Avatar - A user's avatar or agent is a virtual representation of themselves inside Second Life. Chat - In Second Life users communicate with each other via text (chat), voice, and gestures. Text entered into the chat window can be read not only by other users but also by 'listening' scripts within chat range. Orac - A freely available, Open Source, scripted tool that allows users to create conformally realistic molecules from SMILES strings in Second Life. The name Orac comes from a computer character in the British classic science fiction series Blakes 7. Prim - All items/objects in Second Life are created with primitive objects (prims) such as cubes, sphere, cylinders, cones, etc. Rez, Rezzer, Rezzing - To Rez is a verb that means to create or to make an object appear in Second Life. Rezzing an object/prim can be done by dragging items from your inventory or by creating them in directly via the edit window. A scripted object that rezzes other objects, such as molecules, is called a rezzer. The term comes from the science-fiction movie Tron. Smi23d - smi23d is a cheminformatics web-service, originally written by Kevin Gilbert, improved upon by Rajarshi Guha, and is currently hosted by the cheminformatics group at Indiana University . Sim - In Second Life a sim (simulation, more accurately region) is a named 256 m by 256 m area of land hosted by a single simulator process.

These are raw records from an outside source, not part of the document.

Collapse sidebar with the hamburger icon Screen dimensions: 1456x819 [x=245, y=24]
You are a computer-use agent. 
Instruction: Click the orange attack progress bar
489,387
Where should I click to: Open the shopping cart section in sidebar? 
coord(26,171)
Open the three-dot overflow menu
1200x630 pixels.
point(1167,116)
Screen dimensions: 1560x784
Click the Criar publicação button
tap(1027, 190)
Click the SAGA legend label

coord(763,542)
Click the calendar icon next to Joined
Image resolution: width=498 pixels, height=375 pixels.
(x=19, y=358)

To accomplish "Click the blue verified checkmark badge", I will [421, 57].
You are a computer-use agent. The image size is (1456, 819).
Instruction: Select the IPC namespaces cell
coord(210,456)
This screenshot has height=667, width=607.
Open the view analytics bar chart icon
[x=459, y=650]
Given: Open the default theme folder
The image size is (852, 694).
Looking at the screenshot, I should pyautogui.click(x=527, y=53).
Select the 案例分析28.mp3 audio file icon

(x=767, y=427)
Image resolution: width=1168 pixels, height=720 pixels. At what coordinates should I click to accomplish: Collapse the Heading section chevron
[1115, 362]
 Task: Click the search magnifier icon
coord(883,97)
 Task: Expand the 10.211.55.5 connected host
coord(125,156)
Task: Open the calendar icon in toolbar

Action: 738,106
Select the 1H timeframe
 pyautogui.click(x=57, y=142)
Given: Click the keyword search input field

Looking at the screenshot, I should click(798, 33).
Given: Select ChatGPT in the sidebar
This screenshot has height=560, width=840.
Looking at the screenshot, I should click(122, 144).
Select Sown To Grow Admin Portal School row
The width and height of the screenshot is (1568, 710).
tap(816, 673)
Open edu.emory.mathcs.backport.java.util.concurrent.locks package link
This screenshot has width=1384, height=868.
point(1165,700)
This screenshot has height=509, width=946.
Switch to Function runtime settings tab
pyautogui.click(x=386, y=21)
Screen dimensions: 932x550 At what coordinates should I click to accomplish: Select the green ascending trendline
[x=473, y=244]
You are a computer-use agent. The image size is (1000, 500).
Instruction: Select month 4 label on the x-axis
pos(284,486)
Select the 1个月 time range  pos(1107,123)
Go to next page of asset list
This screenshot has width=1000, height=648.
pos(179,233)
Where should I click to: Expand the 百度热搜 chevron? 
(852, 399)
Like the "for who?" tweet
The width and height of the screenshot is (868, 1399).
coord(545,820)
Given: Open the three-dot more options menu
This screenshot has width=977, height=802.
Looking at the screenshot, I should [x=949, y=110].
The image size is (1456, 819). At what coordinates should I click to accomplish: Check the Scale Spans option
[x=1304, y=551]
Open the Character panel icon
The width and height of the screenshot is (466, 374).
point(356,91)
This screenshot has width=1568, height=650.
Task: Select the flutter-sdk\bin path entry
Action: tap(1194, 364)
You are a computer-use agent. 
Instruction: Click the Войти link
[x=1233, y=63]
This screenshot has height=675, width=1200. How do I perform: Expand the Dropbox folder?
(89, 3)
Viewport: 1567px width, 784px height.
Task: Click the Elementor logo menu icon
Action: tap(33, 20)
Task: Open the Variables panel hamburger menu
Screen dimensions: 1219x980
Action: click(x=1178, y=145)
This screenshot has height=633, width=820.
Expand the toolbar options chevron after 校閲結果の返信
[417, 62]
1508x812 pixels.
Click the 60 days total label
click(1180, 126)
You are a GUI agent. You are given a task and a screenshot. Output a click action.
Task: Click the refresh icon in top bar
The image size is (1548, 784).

The authors would like to thank Joanna Scott and Nature who provided the initial land in Second Life which led to the authors meeting and eventual collaboration, Kate Sellar and the American Chemical Society who provided the land where a number of the tools were created; Sandy Adam of Aldrich Chemical, Peter Miller of the University of Liverpool, David Reeves of Yeshiva University, Joan Slonczewski of Kenyon College, David Wild of Indiana University, Rajarshi Guha at the National Institutes of Health, Antony Williams of ChemSpider, Eloise Pasteur, and Beth Ritter-Guth who all contributed their time and expertise at various points during the author's collaboration.